■ Your instructions
Copy every line that contains the string "This" from the entries below.

[Collected data]

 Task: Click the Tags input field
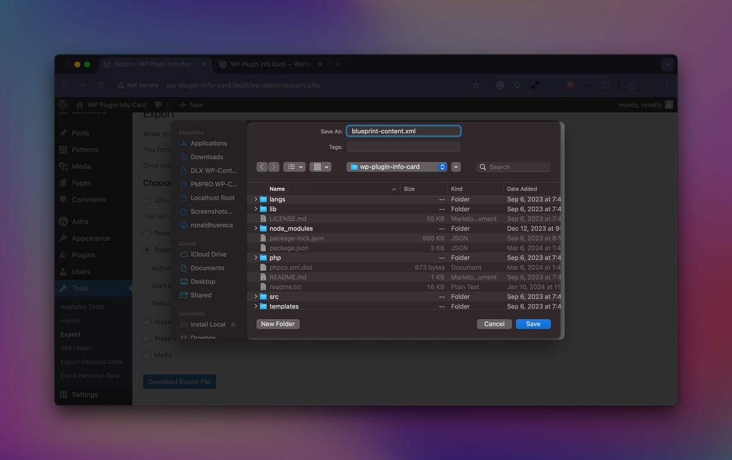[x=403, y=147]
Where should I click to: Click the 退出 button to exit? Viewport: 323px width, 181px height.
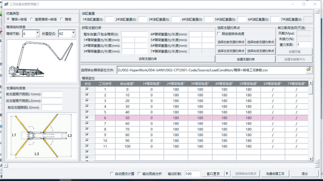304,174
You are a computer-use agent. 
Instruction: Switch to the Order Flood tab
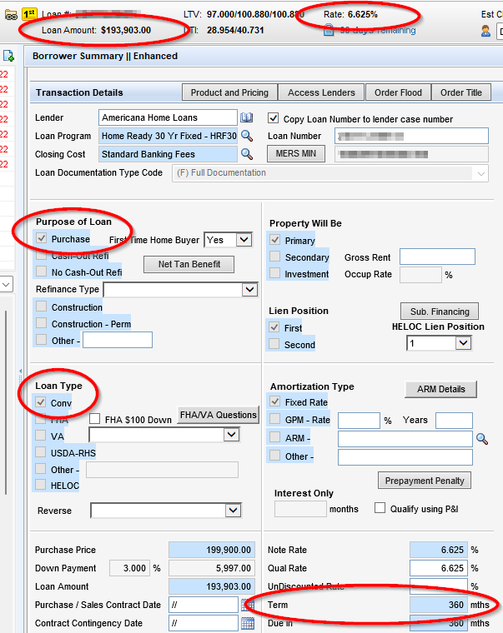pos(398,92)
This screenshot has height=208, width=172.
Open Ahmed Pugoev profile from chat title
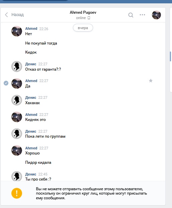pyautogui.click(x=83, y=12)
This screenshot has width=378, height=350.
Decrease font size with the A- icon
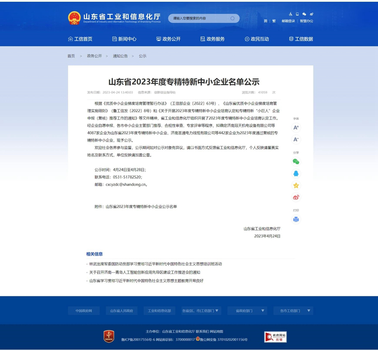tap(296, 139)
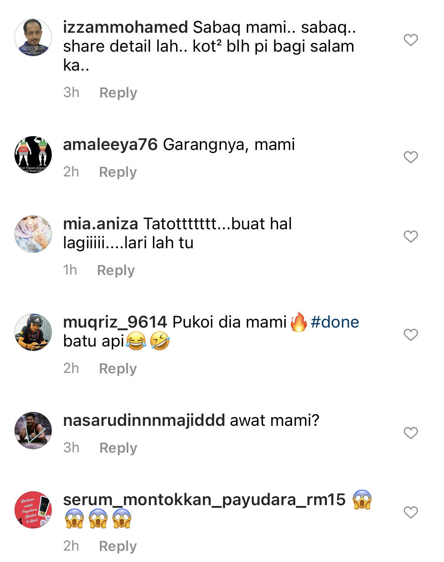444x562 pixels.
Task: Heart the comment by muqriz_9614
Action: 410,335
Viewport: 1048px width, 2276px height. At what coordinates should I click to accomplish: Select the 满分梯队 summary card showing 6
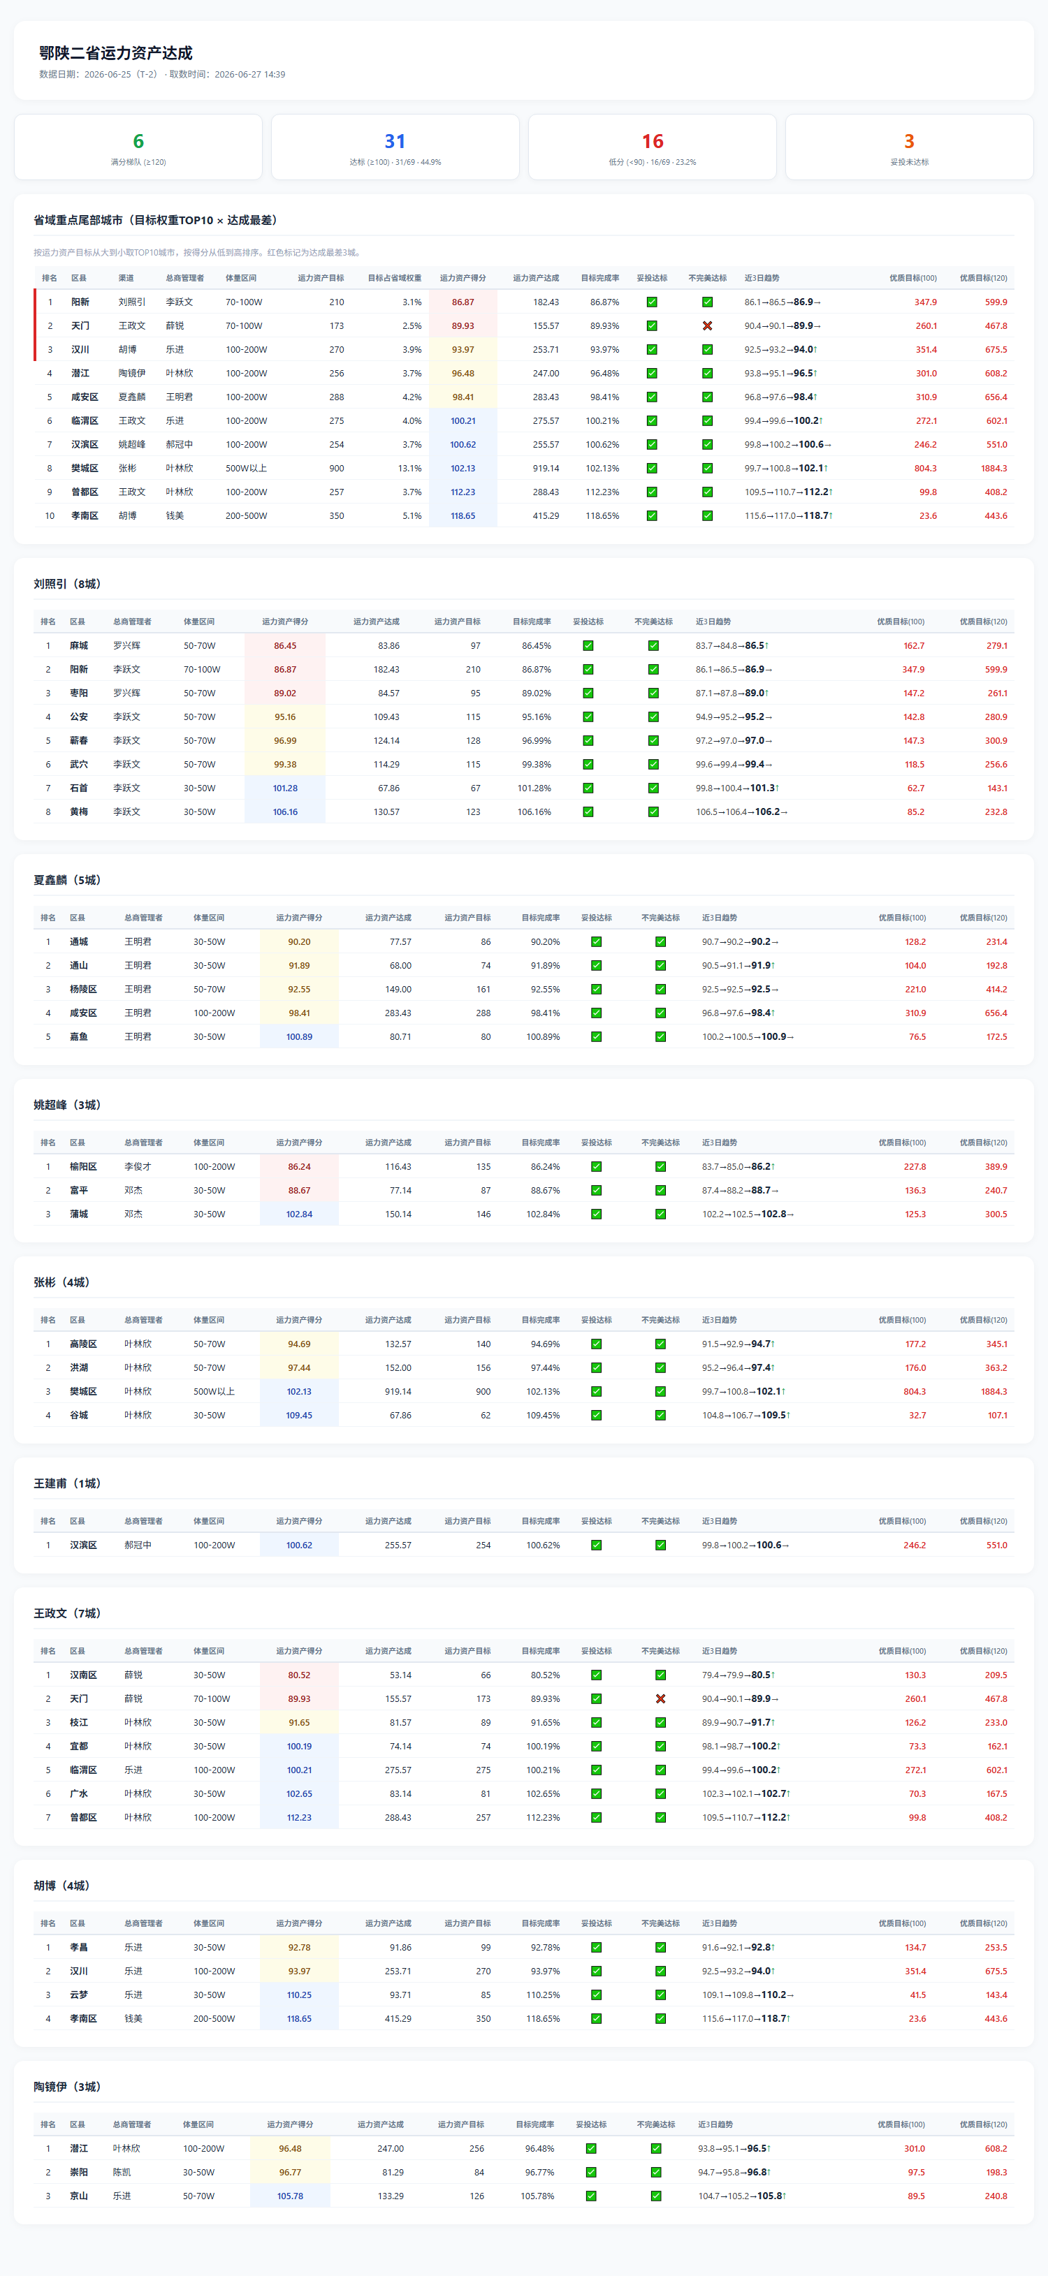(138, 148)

■ Response area
This screenshot has height=208, width=172.
This screenshot has width=378, height=350.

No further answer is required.